页面正文>
########

一开始的思路就是暴力解决法:获取所有的子串,写一个可以判断字符串是否有重复字符的函数,来排除重复字符串的可能,没找到一个无重复字符的子串,记录长度,找出最大长度的子串即可,这里只记录最大长度:
class Solution {
public boolean isRepeat(char[] subStr, char curChar, int length)
{
boolean b = false;
for(int i = 0; i < length; i++)
{
if(subStr[i] == curChar)
{
b = true;
break;
}
}
return b;
}
public int lengthOfLongestSubstring(String s) {
int length = s.length();
char[] subStr = new char[300];
int curSubL = 0, result = 0;
for(int i = 0; i < length; i++)
{
for(int j = i; j < length; j++)
{
if(curSubL == 0 || isRepeat(subStr, s.charAt(j), curSubL) == false)
{
subStr[curSubL] = s.charAt(j);
curSubL++;
if(curSubL > result)

########

所示数据>
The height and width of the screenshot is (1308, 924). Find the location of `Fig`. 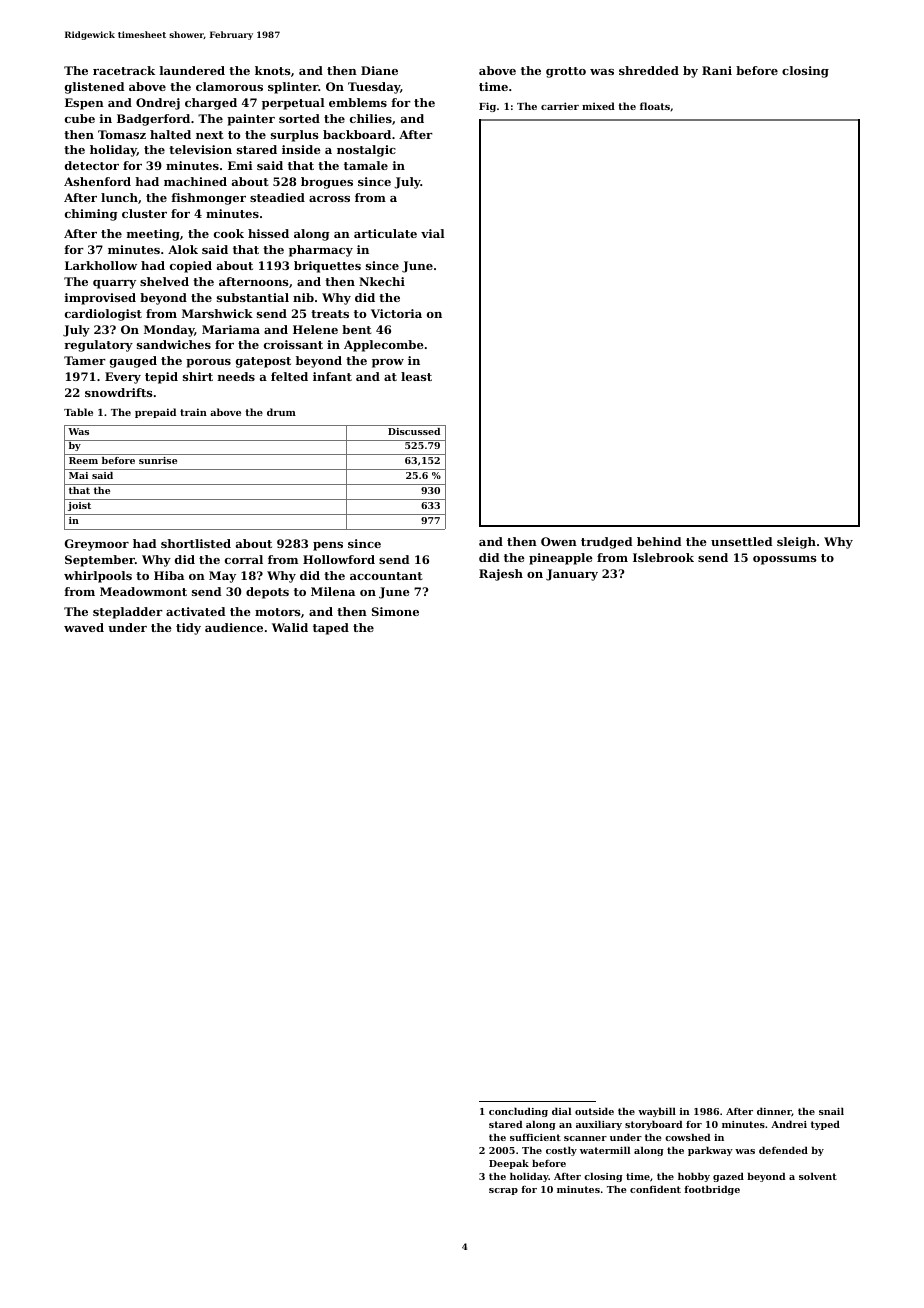

Fig is located at coordinates (487, 107).
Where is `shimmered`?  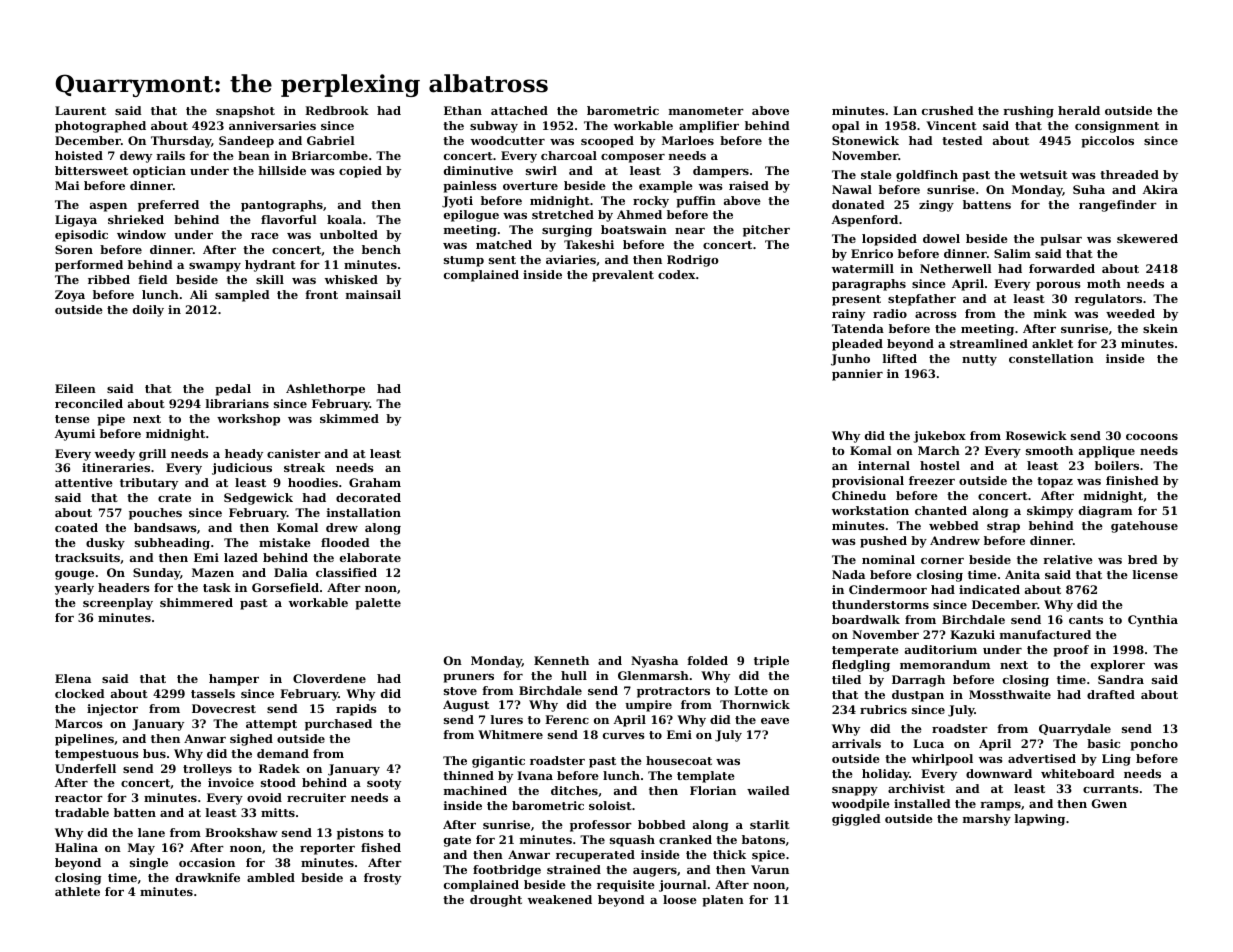 shimmered is located at coordinates (196, 602).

########

任务指令 A> 在关于求最长无重复字符子串的正文中,作者一开始采用的是什么思路?
任务指令 B> 请从末尾处续写关于求最长无重复字符子串的正文。
上述数据在此不起任何作用。

最终答案 A> 一开始采用的是暴力解决法。

最终答案 B>
{
result = curSubL;
}
}
else
{
curSubL = 0;
break;
}
}
}
return result;
}
}
还有一种拉窗帘解法,想象从下标i到j的子串,如果该子串已经是无重复字符子串,如果新加一个下标j+1字符,跟i~j子串有重复字符,则直接去掉下标i对应字符,判断i+1到j+1即可。代码如下:
class Solution {
public int lengthOfLongestSubstring(String s) {
int maxL = 0, i = 0, j = 0;
int length = s.length();
Set<Character>unique = new HashSet<>();
while(i < length && j < length)
{
if(!unique.contains(s.charAt(j)))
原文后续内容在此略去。